Synairgen shares collapse 94 per cent as results disappoint
Biotech firm Synairgen saw shares collapse by 94 per cent today after its asthma drug proved a poor treatment for Covid-19 in trials.
The study of 623 hospital patients showed that those who received Synairgen’s asthma drug recovered no quicker than those who were given a placebo. Company shares yesterday touched lows of 10p down 94 per cent from the previous close price of 171p. Founded by three professor’s at the University of Southampton in 2003, the company’s share price rocketed by 3,000 per cent when its asthma drug SNG001 was first tapped as a defence against Covid-19 in 2020.

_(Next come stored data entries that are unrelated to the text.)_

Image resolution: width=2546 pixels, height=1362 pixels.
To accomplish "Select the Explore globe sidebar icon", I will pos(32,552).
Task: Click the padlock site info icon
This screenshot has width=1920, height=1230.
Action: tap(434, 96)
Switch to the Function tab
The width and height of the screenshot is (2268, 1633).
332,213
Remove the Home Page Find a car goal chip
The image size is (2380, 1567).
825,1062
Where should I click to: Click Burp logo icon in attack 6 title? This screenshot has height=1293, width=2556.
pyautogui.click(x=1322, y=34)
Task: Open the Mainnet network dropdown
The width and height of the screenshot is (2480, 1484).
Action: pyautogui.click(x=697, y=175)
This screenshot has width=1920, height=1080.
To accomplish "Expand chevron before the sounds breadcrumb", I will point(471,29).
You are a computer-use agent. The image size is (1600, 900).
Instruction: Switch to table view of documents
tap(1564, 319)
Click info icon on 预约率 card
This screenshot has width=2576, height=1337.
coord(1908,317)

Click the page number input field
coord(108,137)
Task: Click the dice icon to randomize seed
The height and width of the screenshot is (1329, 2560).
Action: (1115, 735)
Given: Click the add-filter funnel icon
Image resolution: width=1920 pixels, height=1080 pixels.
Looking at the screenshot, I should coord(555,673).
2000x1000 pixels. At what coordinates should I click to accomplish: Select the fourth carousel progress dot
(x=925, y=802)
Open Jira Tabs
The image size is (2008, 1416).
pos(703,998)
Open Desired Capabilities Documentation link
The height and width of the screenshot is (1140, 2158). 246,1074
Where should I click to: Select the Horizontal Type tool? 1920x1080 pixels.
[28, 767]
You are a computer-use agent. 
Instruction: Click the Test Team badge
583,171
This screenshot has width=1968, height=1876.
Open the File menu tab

Richard Marsden, the chief executive of Synairgen, said that the company was “disappointed by the overall outcome,” and suggested that improvements to standard patient care may have undermined the potential of the drug to show a clinical benefit to patients.
“Despite this we have observed an encouraging trend in prevention of progression to severe disease and death, which we strongly believe merits further investigation in a platform trial. We are now analysing the full dataset to better understand all the findings,” Marsden continued.
Numerous biotech firms have been struggling as the Covid-19 pandemic peters out prompting investors to abandon the sector. While Biotech groups have raised a record $32.7bn in initial public offerings over the past two years, according to data from Refinitiv, some 83 per cent of recently listed US biotech and pharma stocks have slipped below their IPO value.
Shares closed at 35p, down by 80 per cent across the day.